**Task details**
Switch "health food store" to "vitamin shop" and write out the part of the GNC history text below starting with "In 1935, David" and going on through "Natures Bounty (NBTY).".

Document extract Start Marker

In 1935, David Shakarian opened a small health food store, Lackzoom, in downtown Pittsburgh. He only made USD $35 on his first day, but was able to open a second store within six months. A year later, Shakarian suffered from what appeared to be a fatal blow when the Ohio River flooded on St. Patrick’s Day. Both of his stores were wiped out. However, he quickly rebuilt both stores, and opened five more by 1941. The company officially registered as a corporation on September 1, 1936  Shakarian moved into the mail order business during WWII. He said that customers sent him a check and asked him to mail their product as they could not drive to his store due to the gas rationing which happened during WWII. He created a company called Natural Sales which was his mail order division. Natural Sales company flourished for many years until it was sold to Natures Bounty (NBTY).
During the health food craze of the 1960s, Shakarian expanded his chain outside Pittsburgh for the first time, and in the process changed its name to General Nutrition Center. He continued to run the chain until his death in 1984. Shakarian took GNC public (listed on the NYSE)in the 1980’s. Overexpansion and his death in 1984 resulted in a highly leveraged GNC. The Shakarian family decided to sell GNC shortly after his death. The family brought in a “turn around” executive, Jerry Horn, with instructions to “stop thee bleeding” and position GNC to be sold. GNC was taken private and sold to The Thomas Lee Company, a PE investment/management fund. Thomas Lee ran GNC and took it public prior to selling the company to Royal Dutch Numico and p Numico acquired GNC in 1999; it sold GNC to Apollo Management in 2003. Ontario Teachers’ Pension Plan and Ares Managementbought GNC in 2007. GNC went public in 2011.

Document extract End Marker
Provided data Start Marker

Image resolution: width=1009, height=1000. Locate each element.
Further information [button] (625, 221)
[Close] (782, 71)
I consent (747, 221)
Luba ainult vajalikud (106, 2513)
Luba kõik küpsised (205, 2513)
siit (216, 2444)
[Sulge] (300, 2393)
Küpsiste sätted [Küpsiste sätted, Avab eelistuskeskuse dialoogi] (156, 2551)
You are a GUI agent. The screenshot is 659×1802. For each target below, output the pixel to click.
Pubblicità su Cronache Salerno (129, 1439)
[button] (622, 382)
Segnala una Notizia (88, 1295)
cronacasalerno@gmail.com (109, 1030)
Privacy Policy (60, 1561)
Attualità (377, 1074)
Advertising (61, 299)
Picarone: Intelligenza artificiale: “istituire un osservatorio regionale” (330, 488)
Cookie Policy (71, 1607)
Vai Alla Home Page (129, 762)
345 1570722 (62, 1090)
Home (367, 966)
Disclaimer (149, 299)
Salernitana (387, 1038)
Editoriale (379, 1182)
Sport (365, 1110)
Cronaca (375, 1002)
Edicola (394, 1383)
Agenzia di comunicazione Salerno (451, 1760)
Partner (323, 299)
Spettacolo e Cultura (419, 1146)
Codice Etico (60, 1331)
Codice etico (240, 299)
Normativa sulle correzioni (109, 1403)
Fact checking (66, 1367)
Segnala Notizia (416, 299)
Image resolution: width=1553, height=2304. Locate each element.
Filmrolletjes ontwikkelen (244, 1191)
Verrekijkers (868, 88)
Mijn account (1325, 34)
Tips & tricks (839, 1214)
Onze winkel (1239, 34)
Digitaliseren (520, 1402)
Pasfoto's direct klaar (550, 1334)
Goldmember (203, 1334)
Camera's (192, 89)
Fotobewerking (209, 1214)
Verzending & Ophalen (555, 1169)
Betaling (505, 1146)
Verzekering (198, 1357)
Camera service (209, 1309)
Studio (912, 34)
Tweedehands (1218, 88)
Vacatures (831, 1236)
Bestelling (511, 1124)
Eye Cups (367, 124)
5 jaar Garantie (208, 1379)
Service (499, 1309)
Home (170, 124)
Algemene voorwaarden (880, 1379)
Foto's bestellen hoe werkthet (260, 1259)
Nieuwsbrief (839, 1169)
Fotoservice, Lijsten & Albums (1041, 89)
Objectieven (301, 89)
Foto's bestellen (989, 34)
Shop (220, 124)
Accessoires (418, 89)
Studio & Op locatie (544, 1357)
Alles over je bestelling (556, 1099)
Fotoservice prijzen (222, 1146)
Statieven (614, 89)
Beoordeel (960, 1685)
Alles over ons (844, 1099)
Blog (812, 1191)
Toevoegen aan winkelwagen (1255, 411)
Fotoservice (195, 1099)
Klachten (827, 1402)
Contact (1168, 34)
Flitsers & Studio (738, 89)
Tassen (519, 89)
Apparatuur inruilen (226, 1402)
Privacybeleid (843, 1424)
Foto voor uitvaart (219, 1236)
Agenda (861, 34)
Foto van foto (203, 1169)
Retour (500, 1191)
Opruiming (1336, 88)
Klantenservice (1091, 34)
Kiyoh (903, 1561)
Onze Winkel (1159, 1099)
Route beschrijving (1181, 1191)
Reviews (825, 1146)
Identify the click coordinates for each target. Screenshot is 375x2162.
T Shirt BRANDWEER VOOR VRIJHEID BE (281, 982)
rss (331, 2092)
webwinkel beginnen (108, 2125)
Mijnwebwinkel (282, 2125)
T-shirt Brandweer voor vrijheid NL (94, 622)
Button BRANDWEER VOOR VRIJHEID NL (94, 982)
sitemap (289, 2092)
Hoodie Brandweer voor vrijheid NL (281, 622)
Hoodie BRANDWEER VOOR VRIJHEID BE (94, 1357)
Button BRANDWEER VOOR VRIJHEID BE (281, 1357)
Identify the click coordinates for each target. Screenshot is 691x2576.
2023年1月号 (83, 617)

Provided data End Marker

**Worked solution**
In 1935, David Shakarian opened a small vitamin shop, Lackzoom, in downtown Pittsburgh. He only made USD $35 on his first day, but was able to open a second store within six months. A year later, Shakarian suffered from what appeared to be a fatal blow when the Ohio River flooded on St. Patrick’s Day. Both of his stores were wiped out. However, he quickly rebuilt both stores, and opened five more by 1941. The company officially registered as a corporation on September 1, 1936  Shakarian moved into the mail order business during WWII. He said that customers sent him a check and asked him to mail their product as they could not drive to his store due to the gas rationing which happened during WWII. He created a company called Natural Sales which was his mail order division. Natural Sales company flourished for many years until it was sold to Natures Bounty (NBTY).